It had been going well.

You didn’t know anything about my secret feelings.

One weak moment was all it took. I realize that, the moment I finish the song, and look into your eyes. But what surprises me, is that I am not met by hatred, disgust or anything negative. You look at me with love, or… admiration, I would rather call it.

You had been so full of hope, but what did you have hopes for? Me? No way, that simply can’t be. You don’t love me. How can you, when I don’t even love myself?

Why would you, the smiling angel, do something that is so wrong?

And as I stand in the recording room now, I know I am supposed to go out as I am done, but I can’t bring myself to do just that.

When I finally do so, it’s with a lot of hesitation. The four pair of eyes that meets me on the other side of the door all have mixed expression. Confusion, shock most apparent.

I am a monster. An alien. This love that I just showed to you, the love that was visible for all the others… It is wrong.

Jiyong is just about to say something, but I don’t want to hear it. I am scared to hear his judgment, as I know that I won’t be able to stand rejection. Not from those guys. Not from you.

“I feel sick. I am going home…” I blurt out, rushing out of the door in the next moment. Out of the corner of my eye, I see you raise from your spot in the couch, and it only adds to my fear.

What was I thinking? How could I ruin it like this?

What mustn’t you be thinking...?

“Damn it!” I yell out, once I have placed myself at the driver’s seat in my car, starting the engine in a hurry, before speeding out of the parking place outside the YG building. What do I do now? I’ve ruined it all.

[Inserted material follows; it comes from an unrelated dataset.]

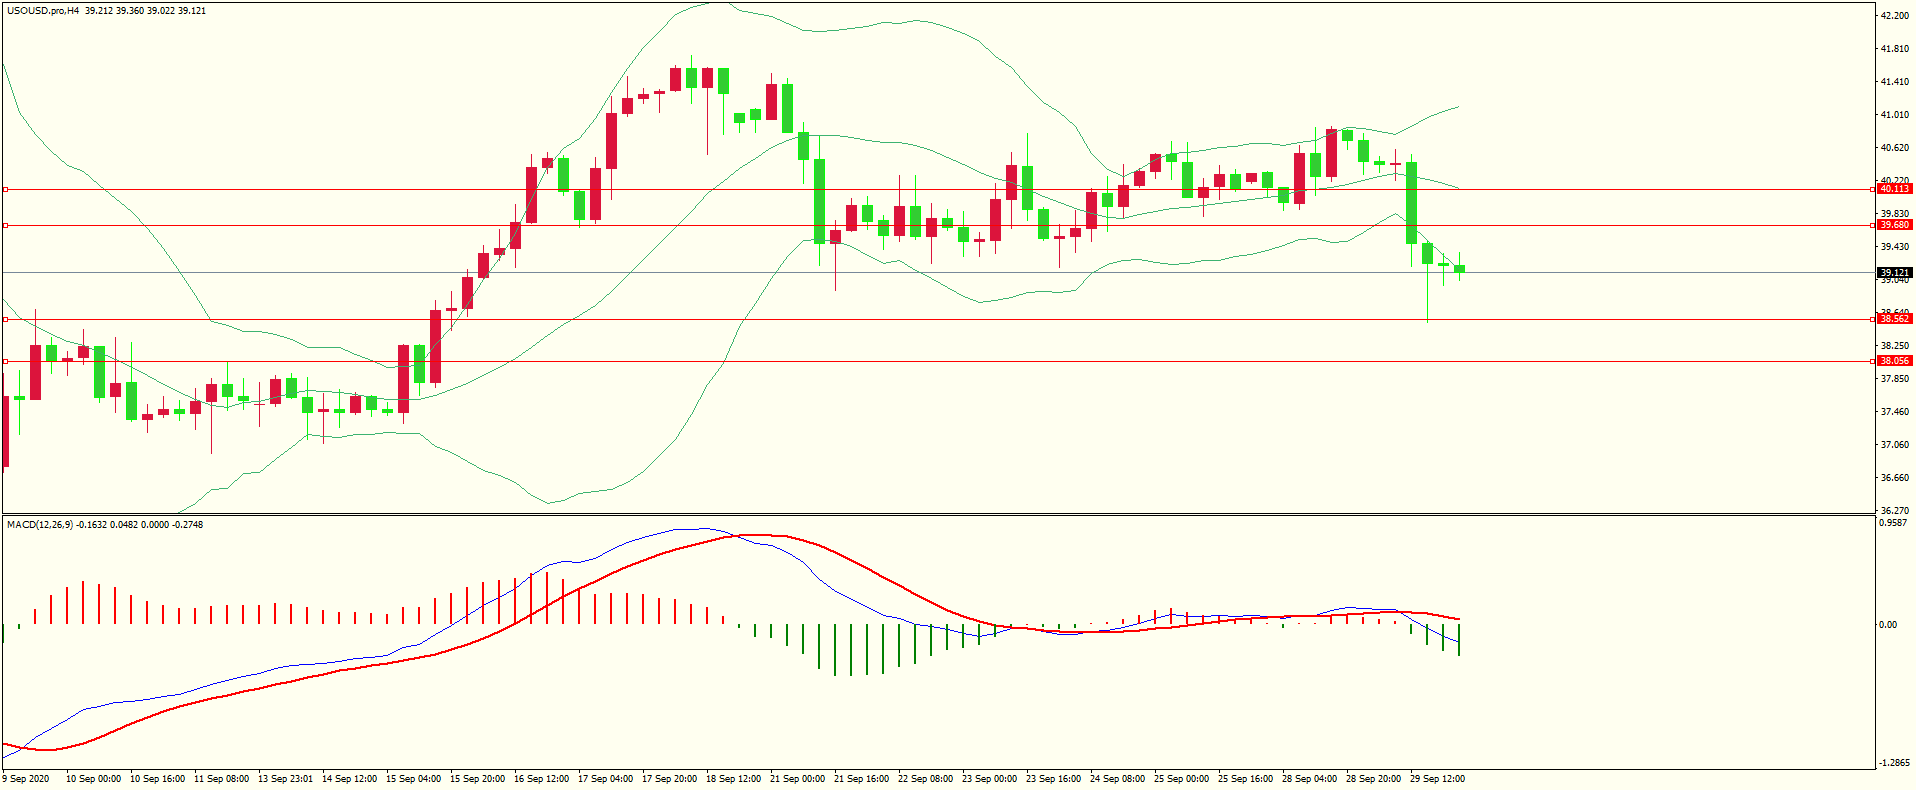The height and width of the screenshot is (790, 1916).
Task: Click the 42.200 price scale value
Action: pos(1894,16)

They’ll despise it, they’ll despise me… they’ll throw me out of the group… The fans… This wasn’t supposed to happen.

“Damn it!” I yell out again, slamming my clenched fist into the wheel, as the tears starts to appear in the corners of my eyes, makes my view blurry. Soon after, they roll down my cheeks, as I break down in the safety of my car where no one can see me.

It’s over, isn’t it? There is no way I can fix this, how would I explain this away. In pure frustration, I run my hands through my Mohawk. Trying to find a way out.

No solutions come to me at all. Aimlessly driving around in the city of Seoul, I replay the incident in my head. I can’t understand I did it. But I just had this urge to let it out, just once. Let it go.

It’s dangerous to give in, isn’t it?

I finally decide to stop the car by the bridge in Seoul over the Han River, to take a walk, hoping that it will ease my nerves. I park the car, and look around in my car, to find something to hide my appearance a little bit with. The last thing that I want right now, is fans - or even worse, sasaengs – following me around. I am lucky to find a back scarf, and then I put on my sunglasses. This will just have to do for today. I step out of the car and lock it, before I stuff my hands in my pockets and starts walking in a random direction, into the Han River Park.

For a moment, I allow memories to take me back in time, where things weren’t this complicated.

It had been before the debut, not long after we met, that Jiyong had decided that we should spend our day off together, to get to know each other better. I thought it was a good idea and the day turned to be a very nice one.

We couldn’t really decide what we should do, and ended up in the Han River Park, which turned out to be absolutely perfect.

Sun, sun and more sun, and ice cream for Seunghyun hyung. Everyone was happy.

We talked about dreams, we talked about the future. A future that seems very distant to me right in the moment.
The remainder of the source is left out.